Khan Mohammad
- Khan Mohammad in 1954

Personal information
- Full name: Khan Mohammad
- Born: 1 January 1928 Lahore, Punjab, British India
- Died: 4 July 2009 (aged 81) London, England
- Batting: Right-handed
- Bowling: Right-arm fast-medium
- Role: Opening bowler

International information
- National side: Pakistan (1952–1958);
- Test debut (cap 8): 16 October 1952 v India
- Last Test: 31 March 1958 v West Indies

Domestic team information
- 1947/48: Punjab
- 1947/48–1948/49: Punjab University
- 1949/50: Pakistan Universities
- 1951: Somerset
- 1953/54: Bahawalpur
- 1955/56: Sind
- 1956/57: Karachi Whites
- 1960/61: Lahore

Career statistics
| Competition | Test | First-class |
| Matches | 13 | 54 |
| Runs scored | 100 | 544 |
| Batting average | 10.00 | 11.57 |
| 100s/50s | 0/0 | 0/1 |
| Top score | 26* | 93 |
| Balls bowled | 3,157 | 10,496 |
| Wickets | 54 | 214 |
| Bowling average | 23.92 | 23.22 |
| 5 wickets in innings | 4 | 16 |
| 10 wickets in match | 0 | 1 |
| Best bowling | 6/21 | 7/56 |
| Catches/stumpings | 4/– | 20/– |
- Source: CricketArchive, 6 July 2009

= Khan Mohammad =

Pakistani cricketer (1928–2009)

Khan Mohammad (Punjabi, ) (1 January 1928 – 4 July 2009) was a cricket player who was a member of Pakistan's first Test team that played against India in 1952. Born in Lahore, Punjab, he was educated at the city's Islamia College. He played in 13 Tests as an opening bowler who shared the new ball with Fazal Mahmood. He also holds the distinction of bowling Pakistan's first ball and taking Pakistan's first wicket in Test cricket.

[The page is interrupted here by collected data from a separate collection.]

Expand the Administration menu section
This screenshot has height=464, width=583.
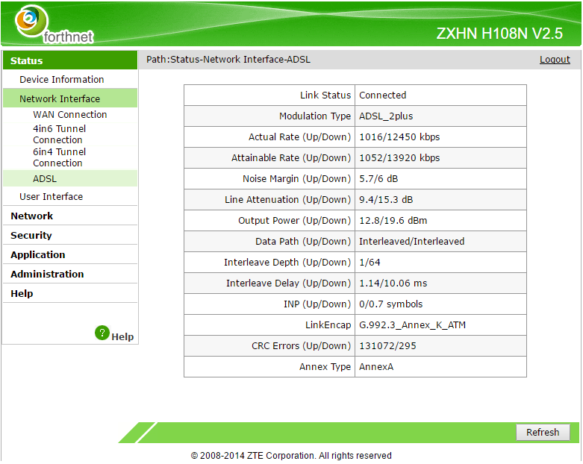tap(47, 274)
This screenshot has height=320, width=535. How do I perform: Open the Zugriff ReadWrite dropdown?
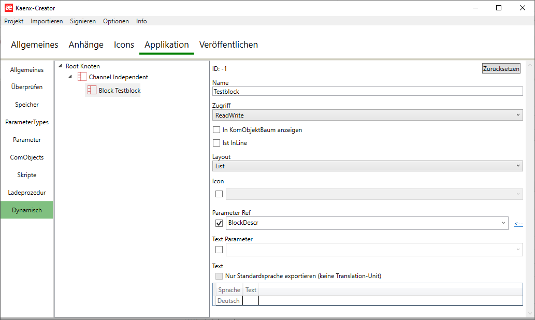367,115
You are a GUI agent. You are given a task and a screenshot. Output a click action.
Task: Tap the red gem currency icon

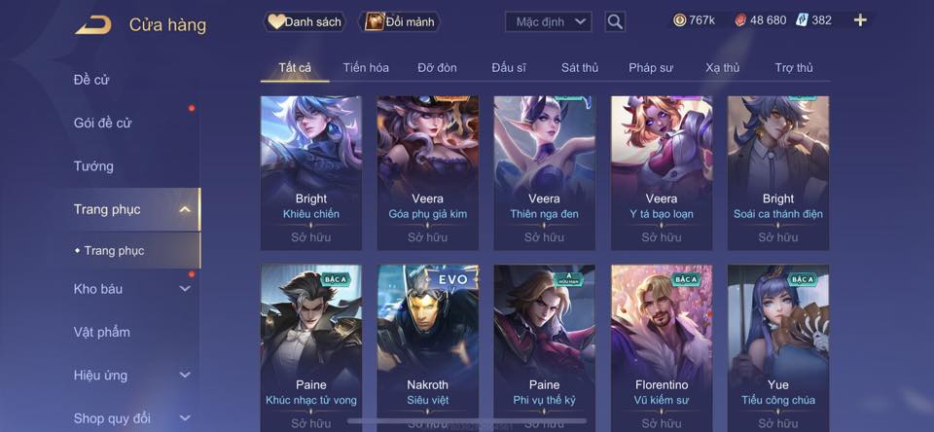(739, 20)
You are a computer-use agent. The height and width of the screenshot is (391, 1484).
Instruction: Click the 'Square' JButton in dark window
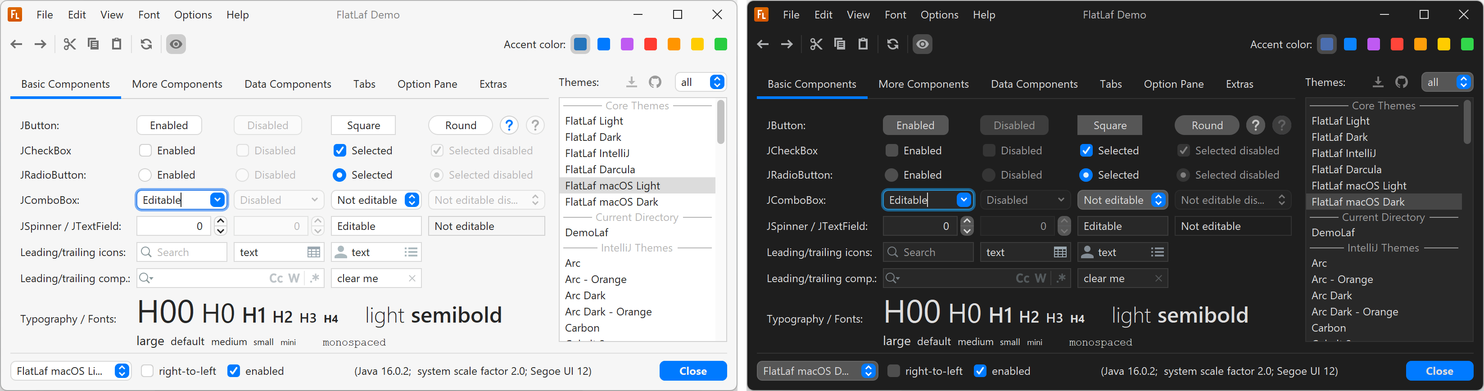[1110, 126]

He even once bowled Len Hutton in a Test match for a duck, at Lord's in 1954 – a rare feat among the cricketers of that time.

In 1951, Khan Mohammad made one appearance for Somerset, playing against the South Africans. He took five wickets in the match, and the intention appears to have been for him to qualify for the county by residence, which would have taken three years by the then rules, but he returned to Pakistan, when Test cricket started there 18 months later. He chose country over county, as his newly founded nation desperately needed experienced cricketers.

Khan Mohammad, who had been living in England during the last four decades, died of prostate cancer in London on 4 July 2009.